2 White, J, Zaninotto, P, Walters, K, Kivimäki, M, Demakakos, P, Shankar, A, et al. Severity of depressive symptoms as a predictor of mortality: the English longitudinal study of ageing. Psychol Med 2015; 45: 2771–9.
3 Russ, TC, Stamatakis, E, Hamer, M, Starr, JM, Kivimäki, M, Batty, GD. Association between psychological distress and mortality: individual participant pooled analysis of 10 prospective cohort studies.

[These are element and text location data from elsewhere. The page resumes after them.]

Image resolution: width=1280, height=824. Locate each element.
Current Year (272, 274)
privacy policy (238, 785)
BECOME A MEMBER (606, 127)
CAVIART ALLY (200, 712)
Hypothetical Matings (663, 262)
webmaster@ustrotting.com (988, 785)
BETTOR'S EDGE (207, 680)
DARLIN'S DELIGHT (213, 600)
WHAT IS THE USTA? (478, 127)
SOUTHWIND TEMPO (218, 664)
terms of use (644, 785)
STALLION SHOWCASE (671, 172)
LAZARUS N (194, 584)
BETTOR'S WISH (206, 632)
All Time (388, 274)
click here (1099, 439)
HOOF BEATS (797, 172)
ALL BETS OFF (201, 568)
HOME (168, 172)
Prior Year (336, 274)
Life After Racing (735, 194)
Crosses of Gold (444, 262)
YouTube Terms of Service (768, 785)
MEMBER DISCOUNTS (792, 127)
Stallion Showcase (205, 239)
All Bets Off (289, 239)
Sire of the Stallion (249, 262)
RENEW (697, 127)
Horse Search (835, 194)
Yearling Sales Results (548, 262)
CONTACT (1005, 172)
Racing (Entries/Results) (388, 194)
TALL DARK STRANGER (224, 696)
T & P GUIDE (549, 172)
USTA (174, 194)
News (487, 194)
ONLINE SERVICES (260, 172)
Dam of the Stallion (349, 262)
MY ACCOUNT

BMJ 2012; 345: e4933.
4 Judd, LL, Akiskal, HS. Delineating the longitudinal structure of depressive illness: beyond clinical subtypes and duration thresholds. Pharmacopsychiatry 2000; 33: 37.
5 Judd, LL, Akiskal, HS, Maser, JD, Zeller, PJ, Endicott, J, Coryell, W, et al. A prospective 12-year study of subsyndromal and syndromal depressive symptoms in unipolar major depressive disorders. Arch Gen Psychiatry 1998; 55: 694700.